After I was happy with my outline, I moved onto writing the script. There are some predefined ways for writers to structure comic scripts for their artists, but as I'm writing for myself I can just do it how I like. Because of this I don't detail the exact layout of every page, and leave a lot of decisions for my future self to work out in thumbnailing. The only necessity is that my editor can also interpret it. Here's an example of how the script looks, and the final pages:



Whilst writing the script I researched to fill in the gaps I left in my outline. For example, I did some scientific research into the opalisation of fossils, and historical research to organise my timeline. I also worked out the details of the puzzles at each step in the treasure hunt.

When I first wrote my script, I didn't chop it up into pages (although I noted down when something should be over a double page spread). I went back through later and separated it out - this just works for me, I don't know if its necessarily a good idea. I used a few principles to work out how to pace my pages to create a page turning mystery. For want of better words I'm calling this 'fostering flow' - creating an environment which is easy for the reader to get sucked into:


Mini cliff-hanger:

Each page ends in a mini cliff hanger, driving the reader to turn the page to find out what happens next. This is a way to foster page-to-page flow. These three pages are a nice example:



Set up and punchline:

The page starts with a 'set up' and ends with a 'punchline'. This is a way to foster flow within the page. I thought about this pretty abstractly, hopefully you can see what I mean from these examples - I've included the final pages because it might be easier to understand. The punchline isn't something funny necessarily, just that a premise of the start of the page is answered. I think it also creates a sense of progress and stability.

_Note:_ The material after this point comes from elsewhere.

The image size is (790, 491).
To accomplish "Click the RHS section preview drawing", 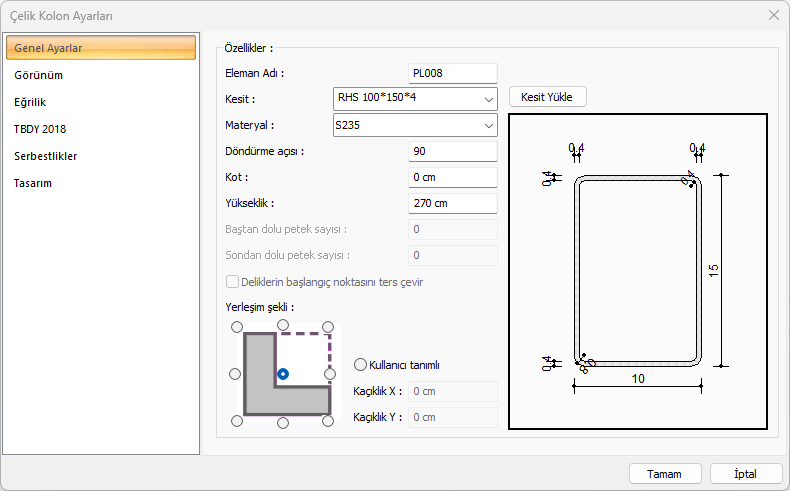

Set up: Eddie and Lori start arguing 'Punchline': They finish the argument and part ways, but Eddie doesn't want to be left alone (cliffhanger: Is Lori really giving up? What will happen to the mystery?)



Set up: Eddie and Lori run up and down the stairs counting 'Punchline': They become exhausted, but they work out the number (cliffhanger: What has Lori seen in the last frame?)

Again, this is more of an abstract concept of a set up and punchline, but it was a good method for separating out the beats of the script into pages. To cut either of these pages off one or two panels earlier would have made the action feel a little stilted, the set-up going unanswered and the next page starting with panels that lack momentum. It would be like putting the punctuation in the wrong place.

I've received a lot of feedback that people found my comic hard to put down, which I think speaks at least partially to the success of these techniques! My favourite response was from my granny, who said something like: 'I was surprised that I actually got pulled into the story'. This is high praise.

I scrutinised, edited, and rewrote my script for a long time, but once I was finally happy with the shape of the story I moved on to the thumbnails! That's all for this blog post, I'll talk about the thumbnails, pencils, inks, tones, drawing techniques, concept art, art influences, software, and every other thing I can think of part 2: Drawing The Corus Wave.

Thanks for reading this ridiculously long block! I hope that it was at least a little interesting. If anyone ever has a question about how I wrote The Corus Wave, I imagine they can find the answer here.